◆ Problem description
The answer must consist only of the lines from the line with "Instruction: Click the three-dot" to the line with "is (812, 1511).", both included, exactly as they stand below.

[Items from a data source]
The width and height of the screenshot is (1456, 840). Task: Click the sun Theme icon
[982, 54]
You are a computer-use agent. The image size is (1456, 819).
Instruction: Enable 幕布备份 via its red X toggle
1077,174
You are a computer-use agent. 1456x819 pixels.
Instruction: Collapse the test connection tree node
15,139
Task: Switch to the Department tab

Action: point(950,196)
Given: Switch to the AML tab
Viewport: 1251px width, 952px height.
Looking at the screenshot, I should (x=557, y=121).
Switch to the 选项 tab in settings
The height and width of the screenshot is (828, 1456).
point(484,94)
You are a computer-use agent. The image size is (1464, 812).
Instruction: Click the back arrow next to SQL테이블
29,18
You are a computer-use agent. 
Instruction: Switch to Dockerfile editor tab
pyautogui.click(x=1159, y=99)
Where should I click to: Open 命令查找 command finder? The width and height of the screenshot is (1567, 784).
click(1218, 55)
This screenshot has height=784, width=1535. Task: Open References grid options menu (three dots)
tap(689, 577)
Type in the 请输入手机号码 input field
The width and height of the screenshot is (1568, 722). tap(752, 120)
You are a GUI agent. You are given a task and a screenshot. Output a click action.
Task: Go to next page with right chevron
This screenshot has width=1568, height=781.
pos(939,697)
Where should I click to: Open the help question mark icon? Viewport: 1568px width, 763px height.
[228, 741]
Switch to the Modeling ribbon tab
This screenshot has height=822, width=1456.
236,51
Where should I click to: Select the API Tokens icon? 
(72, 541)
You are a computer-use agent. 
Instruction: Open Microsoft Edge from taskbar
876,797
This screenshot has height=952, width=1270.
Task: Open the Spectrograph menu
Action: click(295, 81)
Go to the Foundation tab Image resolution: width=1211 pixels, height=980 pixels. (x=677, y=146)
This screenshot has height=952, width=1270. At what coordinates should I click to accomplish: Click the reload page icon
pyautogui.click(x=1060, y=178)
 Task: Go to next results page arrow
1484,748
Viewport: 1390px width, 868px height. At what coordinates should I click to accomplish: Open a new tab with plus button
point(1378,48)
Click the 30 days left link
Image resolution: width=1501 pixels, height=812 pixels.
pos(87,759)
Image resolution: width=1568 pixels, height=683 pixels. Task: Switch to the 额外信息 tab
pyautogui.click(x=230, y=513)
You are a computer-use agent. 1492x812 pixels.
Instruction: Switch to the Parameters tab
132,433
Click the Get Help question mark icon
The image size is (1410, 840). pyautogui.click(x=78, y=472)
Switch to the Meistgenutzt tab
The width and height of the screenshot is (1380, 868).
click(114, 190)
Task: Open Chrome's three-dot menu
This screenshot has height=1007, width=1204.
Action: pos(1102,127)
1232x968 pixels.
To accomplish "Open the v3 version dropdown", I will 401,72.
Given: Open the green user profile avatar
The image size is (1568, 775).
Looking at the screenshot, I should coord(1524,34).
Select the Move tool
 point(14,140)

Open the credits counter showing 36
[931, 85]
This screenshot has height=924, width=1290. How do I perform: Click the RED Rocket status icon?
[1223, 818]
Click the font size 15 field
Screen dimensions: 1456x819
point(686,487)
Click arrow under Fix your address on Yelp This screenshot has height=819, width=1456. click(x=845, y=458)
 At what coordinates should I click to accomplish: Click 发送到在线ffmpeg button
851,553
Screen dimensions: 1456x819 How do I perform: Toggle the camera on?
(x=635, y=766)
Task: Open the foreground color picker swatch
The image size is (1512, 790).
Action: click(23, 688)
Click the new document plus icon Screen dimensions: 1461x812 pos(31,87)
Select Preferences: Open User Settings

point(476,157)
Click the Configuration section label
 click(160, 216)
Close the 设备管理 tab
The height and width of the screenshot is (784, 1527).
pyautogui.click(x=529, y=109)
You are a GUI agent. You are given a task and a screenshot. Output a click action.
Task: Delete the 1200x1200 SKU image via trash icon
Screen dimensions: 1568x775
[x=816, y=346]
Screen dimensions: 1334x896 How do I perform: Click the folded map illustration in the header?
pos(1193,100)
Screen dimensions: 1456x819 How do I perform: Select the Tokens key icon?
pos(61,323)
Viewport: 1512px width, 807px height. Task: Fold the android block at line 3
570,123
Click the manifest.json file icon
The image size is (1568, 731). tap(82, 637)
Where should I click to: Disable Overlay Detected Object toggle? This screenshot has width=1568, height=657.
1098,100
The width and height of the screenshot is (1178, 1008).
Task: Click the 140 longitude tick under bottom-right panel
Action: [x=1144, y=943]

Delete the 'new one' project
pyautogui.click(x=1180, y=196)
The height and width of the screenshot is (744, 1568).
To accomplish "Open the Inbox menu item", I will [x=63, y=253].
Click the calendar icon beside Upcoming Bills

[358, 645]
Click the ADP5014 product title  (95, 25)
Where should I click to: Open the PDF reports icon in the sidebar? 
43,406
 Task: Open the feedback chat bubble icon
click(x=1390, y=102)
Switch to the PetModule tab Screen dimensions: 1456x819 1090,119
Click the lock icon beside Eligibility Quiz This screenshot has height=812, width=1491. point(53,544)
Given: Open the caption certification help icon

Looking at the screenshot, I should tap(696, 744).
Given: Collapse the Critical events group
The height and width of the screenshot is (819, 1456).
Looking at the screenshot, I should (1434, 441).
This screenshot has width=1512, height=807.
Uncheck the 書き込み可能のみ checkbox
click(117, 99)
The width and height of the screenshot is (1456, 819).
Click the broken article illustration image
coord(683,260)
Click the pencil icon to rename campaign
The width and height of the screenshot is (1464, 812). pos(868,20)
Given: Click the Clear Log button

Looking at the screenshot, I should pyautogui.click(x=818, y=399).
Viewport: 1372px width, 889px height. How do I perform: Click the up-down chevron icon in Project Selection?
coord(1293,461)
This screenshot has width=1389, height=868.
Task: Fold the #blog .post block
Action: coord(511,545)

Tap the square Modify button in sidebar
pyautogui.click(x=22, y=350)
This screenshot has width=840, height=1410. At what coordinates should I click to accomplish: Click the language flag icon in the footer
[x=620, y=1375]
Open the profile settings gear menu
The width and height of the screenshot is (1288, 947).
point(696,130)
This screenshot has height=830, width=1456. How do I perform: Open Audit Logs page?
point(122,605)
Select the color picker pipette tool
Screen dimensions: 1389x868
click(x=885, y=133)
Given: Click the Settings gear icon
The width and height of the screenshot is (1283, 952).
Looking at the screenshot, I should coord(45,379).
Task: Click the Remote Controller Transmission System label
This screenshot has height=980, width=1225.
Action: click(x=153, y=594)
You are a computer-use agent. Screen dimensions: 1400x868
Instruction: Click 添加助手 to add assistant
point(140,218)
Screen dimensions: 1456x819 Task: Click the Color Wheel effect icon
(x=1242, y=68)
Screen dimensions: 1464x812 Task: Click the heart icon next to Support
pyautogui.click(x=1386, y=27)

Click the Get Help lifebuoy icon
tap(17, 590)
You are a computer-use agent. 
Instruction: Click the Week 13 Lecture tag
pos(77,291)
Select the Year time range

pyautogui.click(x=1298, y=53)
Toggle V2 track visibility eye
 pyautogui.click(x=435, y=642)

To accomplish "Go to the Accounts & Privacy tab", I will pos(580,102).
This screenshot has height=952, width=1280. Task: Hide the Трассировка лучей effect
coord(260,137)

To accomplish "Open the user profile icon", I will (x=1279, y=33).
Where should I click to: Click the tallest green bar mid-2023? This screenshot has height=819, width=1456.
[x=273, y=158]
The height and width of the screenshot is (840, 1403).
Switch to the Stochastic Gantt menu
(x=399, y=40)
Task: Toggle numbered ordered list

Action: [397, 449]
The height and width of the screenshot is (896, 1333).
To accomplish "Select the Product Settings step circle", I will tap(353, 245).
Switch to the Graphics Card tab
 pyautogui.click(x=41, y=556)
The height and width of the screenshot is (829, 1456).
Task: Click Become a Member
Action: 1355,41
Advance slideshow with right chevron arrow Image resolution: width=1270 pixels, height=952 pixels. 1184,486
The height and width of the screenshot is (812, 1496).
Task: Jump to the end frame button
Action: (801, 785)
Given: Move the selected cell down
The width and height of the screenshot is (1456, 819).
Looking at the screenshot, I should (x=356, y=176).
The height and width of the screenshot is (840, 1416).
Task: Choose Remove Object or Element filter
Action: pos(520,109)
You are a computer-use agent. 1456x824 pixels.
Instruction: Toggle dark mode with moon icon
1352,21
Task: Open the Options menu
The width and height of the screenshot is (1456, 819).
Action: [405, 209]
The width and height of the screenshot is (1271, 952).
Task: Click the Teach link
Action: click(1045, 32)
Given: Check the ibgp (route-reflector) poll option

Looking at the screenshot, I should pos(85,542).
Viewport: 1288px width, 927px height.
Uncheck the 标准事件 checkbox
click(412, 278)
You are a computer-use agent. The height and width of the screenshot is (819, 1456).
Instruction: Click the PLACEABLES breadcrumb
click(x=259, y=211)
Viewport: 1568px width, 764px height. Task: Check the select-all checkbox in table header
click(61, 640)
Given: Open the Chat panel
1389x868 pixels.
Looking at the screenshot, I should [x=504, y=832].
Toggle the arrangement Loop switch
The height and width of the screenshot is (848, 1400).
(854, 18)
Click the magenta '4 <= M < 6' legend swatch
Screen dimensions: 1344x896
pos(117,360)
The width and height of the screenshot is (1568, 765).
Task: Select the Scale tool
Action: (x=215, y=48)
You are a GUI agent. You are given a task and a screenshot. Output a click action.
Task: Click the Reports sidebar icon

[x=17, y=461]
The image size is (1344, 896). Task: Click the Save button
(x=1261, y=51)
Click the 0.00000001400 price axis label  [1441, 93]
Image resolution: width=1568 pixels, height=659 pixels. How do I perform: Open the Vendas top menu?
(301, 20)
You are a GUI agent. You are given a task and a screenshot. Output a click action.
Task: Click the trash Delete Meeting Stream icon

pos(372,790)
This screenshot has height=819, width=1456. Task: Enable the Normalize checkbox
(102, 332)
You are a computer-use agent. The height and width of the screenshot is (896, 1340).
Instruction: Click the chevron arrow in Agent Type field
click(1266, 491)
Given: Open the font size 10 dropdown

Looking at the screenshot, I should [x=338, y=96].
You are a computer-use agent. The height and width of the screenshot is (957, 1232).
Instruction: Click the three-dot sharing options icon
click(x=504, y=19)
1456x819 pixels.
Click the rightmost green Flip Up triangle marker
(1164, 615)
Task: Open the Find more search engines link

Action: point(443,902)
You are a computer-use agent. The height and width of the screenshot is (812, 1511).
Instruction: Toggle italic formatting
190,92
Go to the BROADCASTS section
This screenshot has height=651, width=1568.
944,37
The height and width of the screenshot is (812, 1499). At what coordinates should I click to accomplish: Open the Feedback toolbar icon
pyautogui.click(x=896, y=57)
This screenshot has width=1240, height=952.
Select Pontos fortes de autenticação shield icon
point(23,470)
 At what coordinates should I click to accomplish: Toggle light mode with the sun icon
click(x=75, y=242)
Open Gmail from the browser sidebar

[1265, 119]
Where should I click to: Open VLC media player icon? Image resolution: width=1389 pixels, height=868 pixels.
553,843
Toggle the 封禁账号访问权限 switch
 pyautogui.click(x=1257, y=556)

◆ Result
Instruction: Click the three-dot sharing options icon
click(x=504, y=19)
1456x819 pixels.
Click the rightmost green Flip Up triangle marker
(1164, 615)
Task: Open the Find more search engines link

Action: point(443,902)
You are a computer-use agent. The height and width of the screenshot is (812, 1511).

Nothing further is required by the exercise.